Daran gedacht habe ich schon. Es half aber natürlich, dass ich mehrere Tage mit den einzelnen Gruppen verbringen und alle kennenlernen konnte. Bei der LGBTIQ-Gruppe hatte ich schon ein bisschen Angst, etwas falsch zu machen – gerade weil es so eine diverse Gruppe ist. Zum Beispiel habe ich auf der Bühne ein Wort gesagt, das nicht ganz als problemfrei gilt: umoperiert. Ich sagte: «Wenn es nicht so eine krasse Entscheidung wäre, würden sich viel mehr Frauen zu Männer umoperieren, damit sie den gleichen Lohn bekommen.»

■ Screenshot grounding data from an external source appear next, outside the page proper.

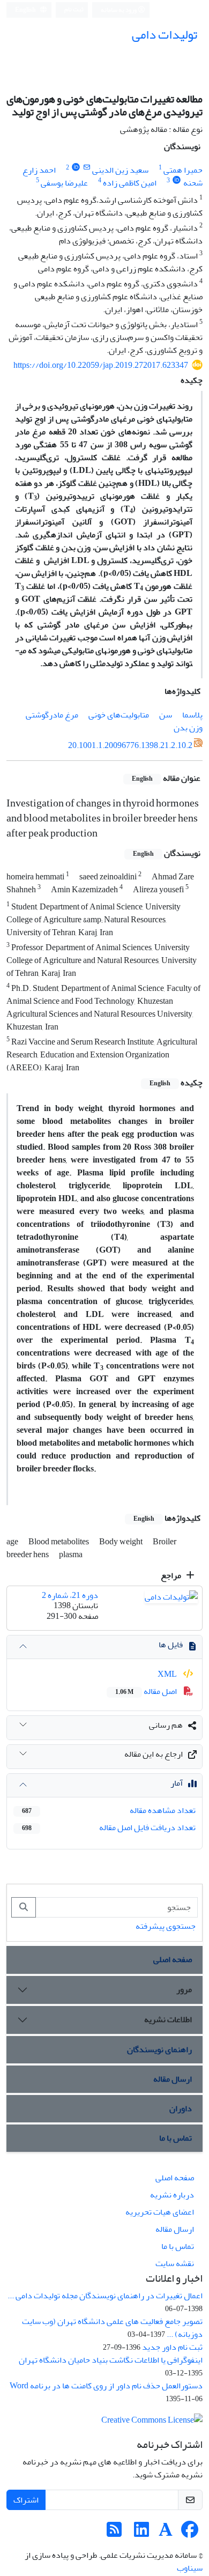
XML (168, 1674)
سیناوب (190, 2568)
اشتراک (26, 2500)
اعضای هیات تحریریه (159, 2212)
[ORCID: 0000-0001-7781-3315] (176, 180)
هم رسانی (166, 1725)
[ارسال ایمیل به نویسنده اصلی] (87, 167)
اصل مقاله (146, 1691)
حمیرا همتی (183, 170)
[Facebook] (190, 2533)
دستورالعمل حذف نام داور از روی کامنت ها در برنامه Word (106, 2386)
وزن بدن (188, 728)
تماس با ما (175, 2138)
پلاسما (192, 715)
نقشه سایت (174, 2263)
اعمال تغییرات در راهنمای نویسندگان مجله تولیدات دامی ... (105, 2296)
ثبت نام (74, 9)
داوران (180, 2108)
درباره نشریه (172, 2195)
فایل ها (171, 1645)
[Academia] (165, 2533)
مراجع (172, 1575)
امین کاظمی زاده (129, 183)
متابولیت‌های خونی (118, 715)
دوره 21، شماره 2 (70, 1595)
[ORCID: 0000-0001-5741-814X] (76, 167)
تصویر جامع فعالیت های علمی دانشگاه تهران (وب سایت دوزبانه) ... (112, 2327)
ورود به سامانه (119, 10)
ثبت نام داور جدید (172, 2347)
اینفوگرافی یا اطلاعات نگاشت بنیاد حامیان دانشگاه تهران (111, 2360)
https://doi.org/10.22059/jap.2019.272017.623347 (100, 365)
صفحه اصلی (172, 1959)
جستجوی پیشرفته (166, 1926)
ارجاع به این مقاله (153, 1754)
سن (165, 715)
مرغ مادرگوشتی (52, 715)
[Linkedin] (141, 2533)
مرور (184, 1989)
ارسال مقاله (172, 2079)
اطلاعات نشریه (168, 2019)
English (26, 10)
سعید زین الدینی (120, 170)
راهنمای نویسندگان (159, 2049)
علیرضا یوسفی (64, 183)
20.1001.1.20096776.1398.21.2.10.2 (130, 745)
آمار (176, 1783)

Gleichzeitig war die Sendung auch genau dafür da, um hin und wieder ins Fettnäpfchen zu treten. Es wäre nicht lustig, würde ich als studierter Professor der Gender Studies alles fehlerfrei durchspielen.

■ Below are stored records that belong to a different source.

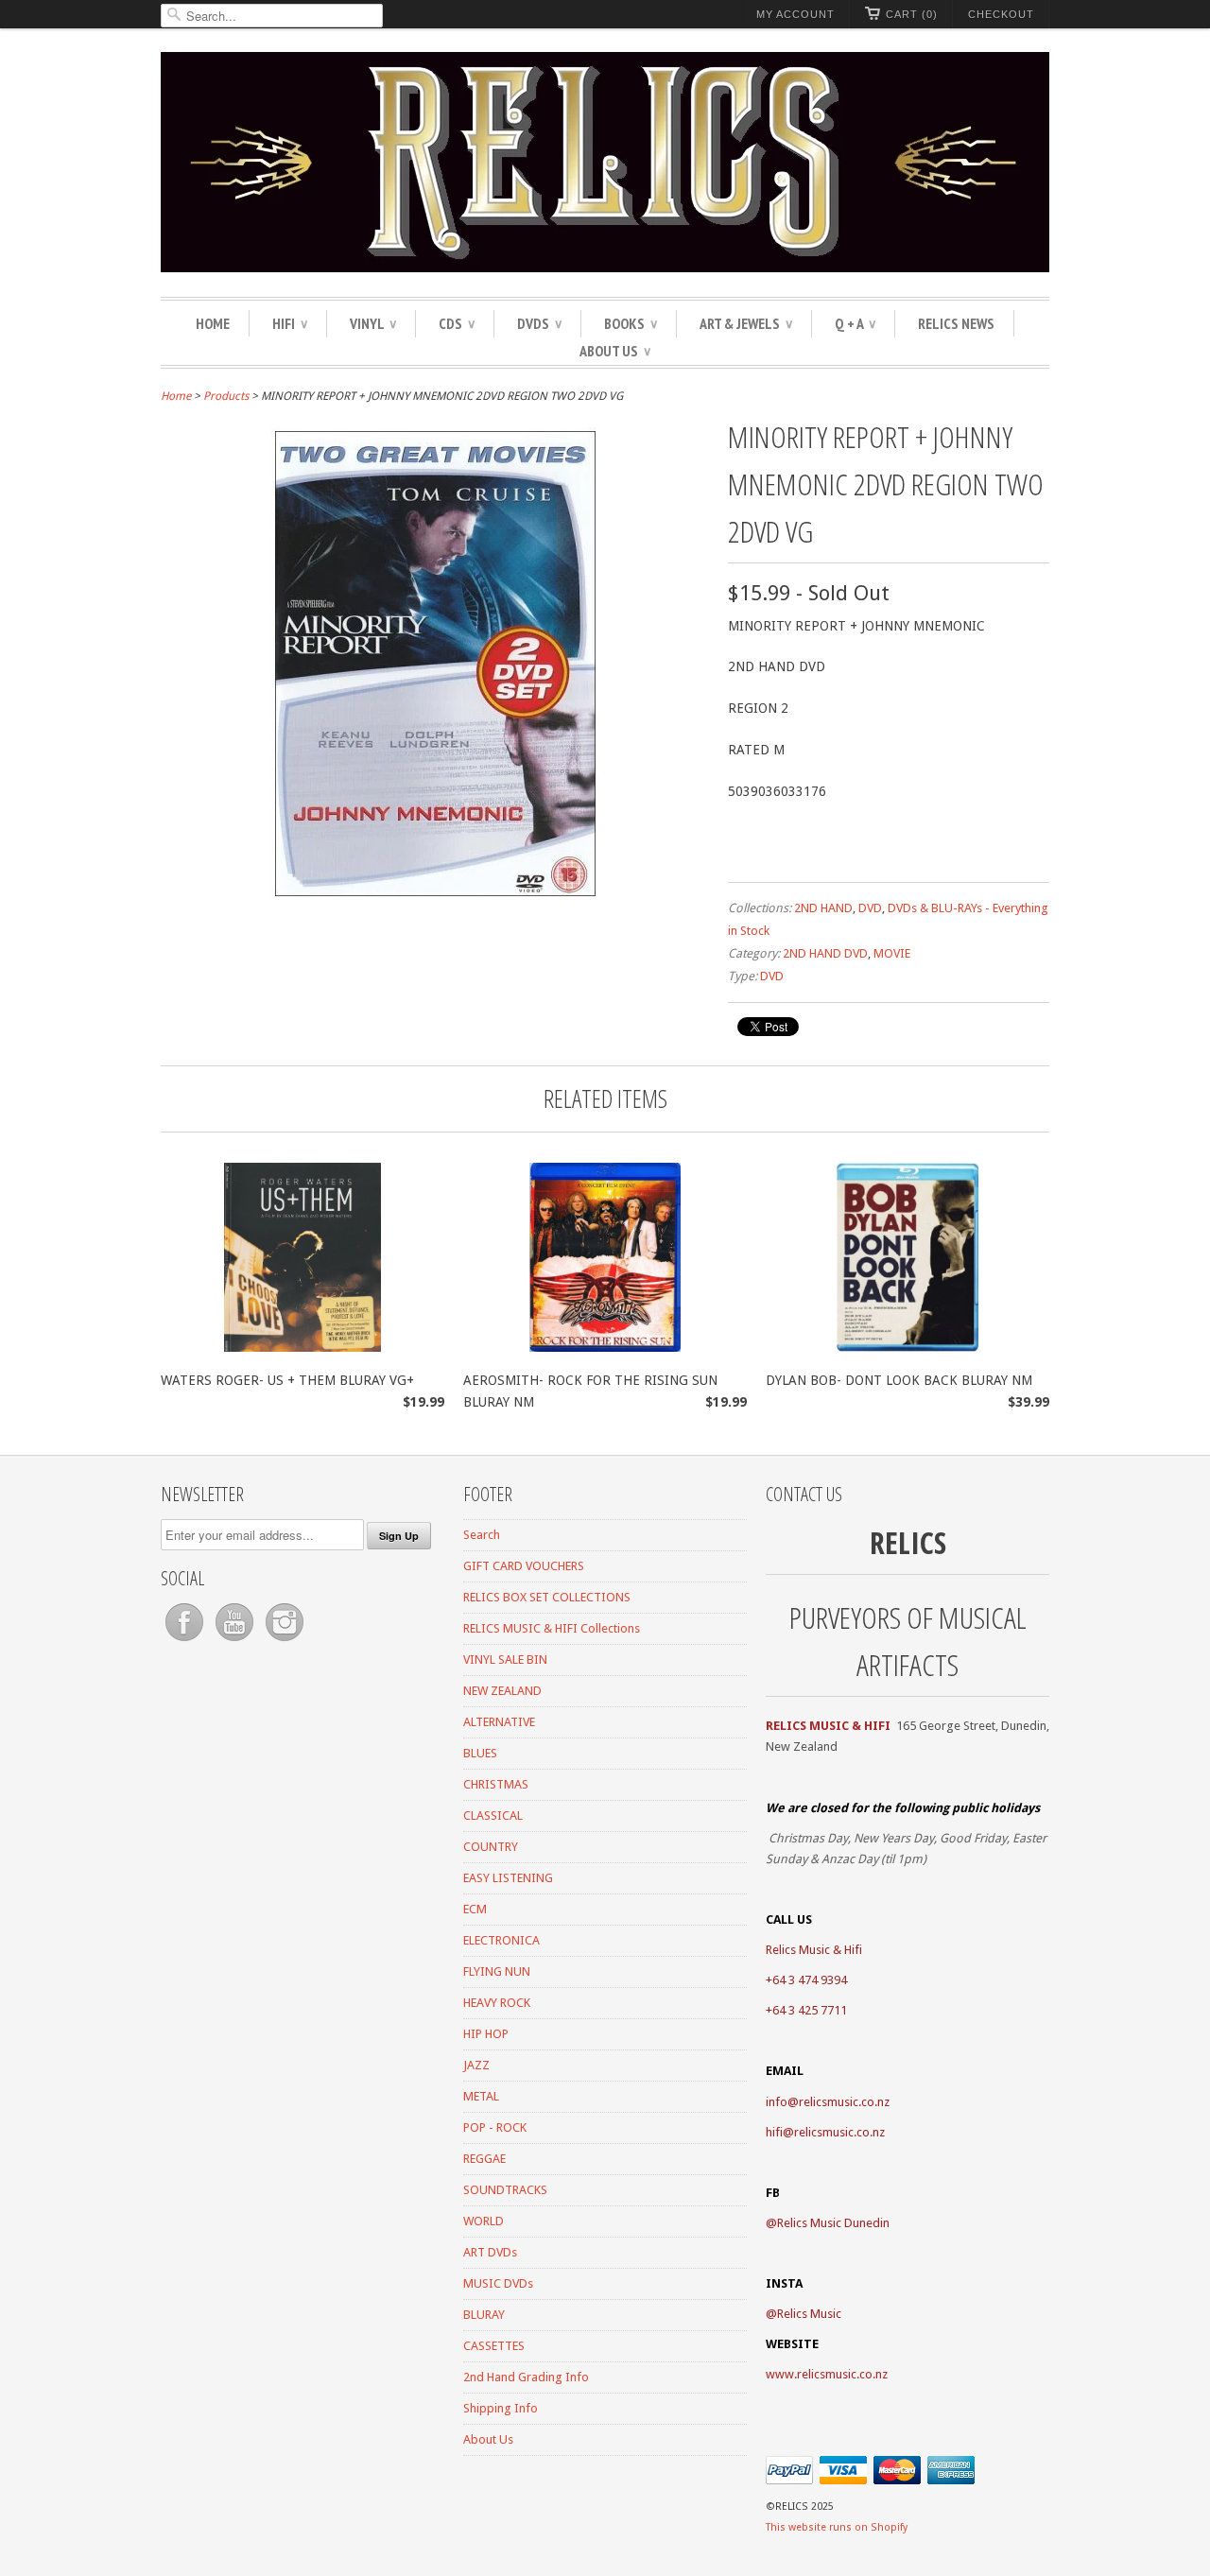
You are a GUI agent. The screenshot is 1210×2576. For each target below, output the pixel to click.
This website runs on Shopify (837, 2527)
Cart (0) (912, 14)
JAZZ (476, 2065)
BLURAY (484, 2315)
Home (213, 323)
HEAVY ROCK (496, 2003)
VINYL (373, 323)
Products (226, 396)
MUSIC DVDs (498, 2283)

War Intersektionalität kein Thema bei der Sendung?
Klar gibt es Schnittmengen, zum Beispiel die Sexualität einer Person im Rollstuhl. Oder die körperlichen Beeinträchtigungen, die mit unheilbaren Krankheiten einhergehen. Aus Zeitgründen mussten wir eine klare Trennung schaffen, damit die einzelnen Tabuthemen nicht zu kurz kommen.

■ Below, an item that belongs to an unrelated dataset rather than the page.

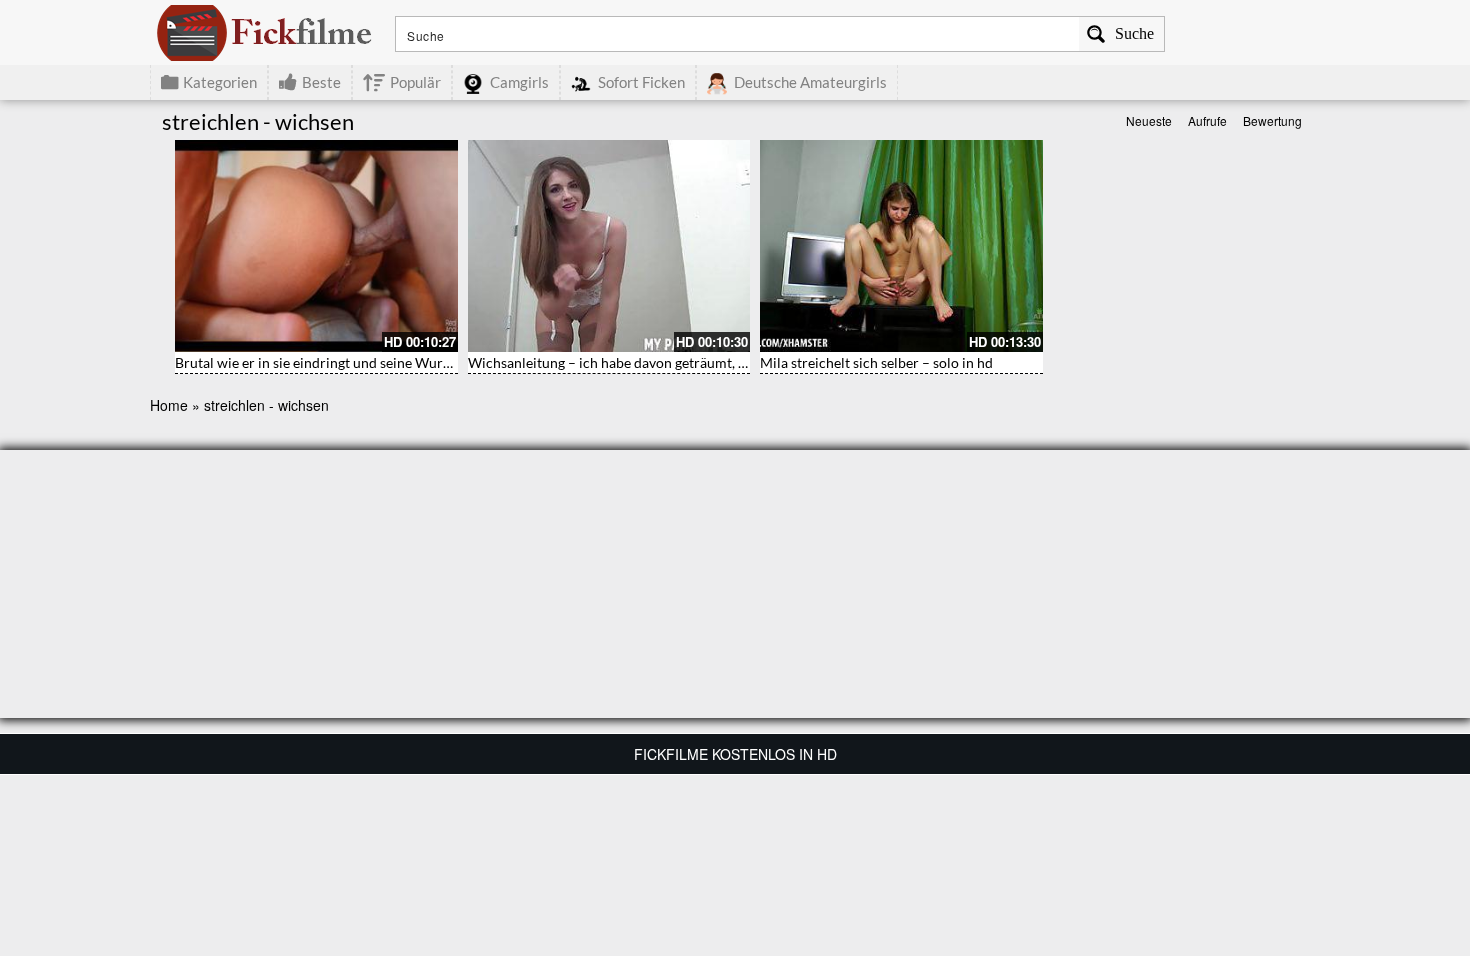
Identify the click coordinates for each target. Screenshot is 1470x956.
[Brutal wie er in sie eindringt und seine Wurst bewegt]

Allerdings fände ich es sehr spannend, eine Art «Tabu Deluxe» zu machen mit Protagonist*innen, die mindestens drei Tabuthemen erfüllen. «Was, du bist nur körperlich behindert und lesbisch? Sorry, das ist zu wenig!» Für den Stand-up wäre das das Geilste, da sich Vergleiche untereinander anbieten würden. Wie «gut» man es im Verhältnis zur anderen Person hat, und so weiter. Damit das funktioniert, müsste man eine abgeschlossene Gruppe von Menschen haben, die mit mehreren Tabus behaftet sind.

«Tabu» mit Fokus LGBTIQ läuft am 25. August 2019 um 21:40 Uhr auf SRF 1. Die erste Folge über körperlich beeinträchtigte Menschen ist innerhalb der Schweiz via SRF Play abrufbar.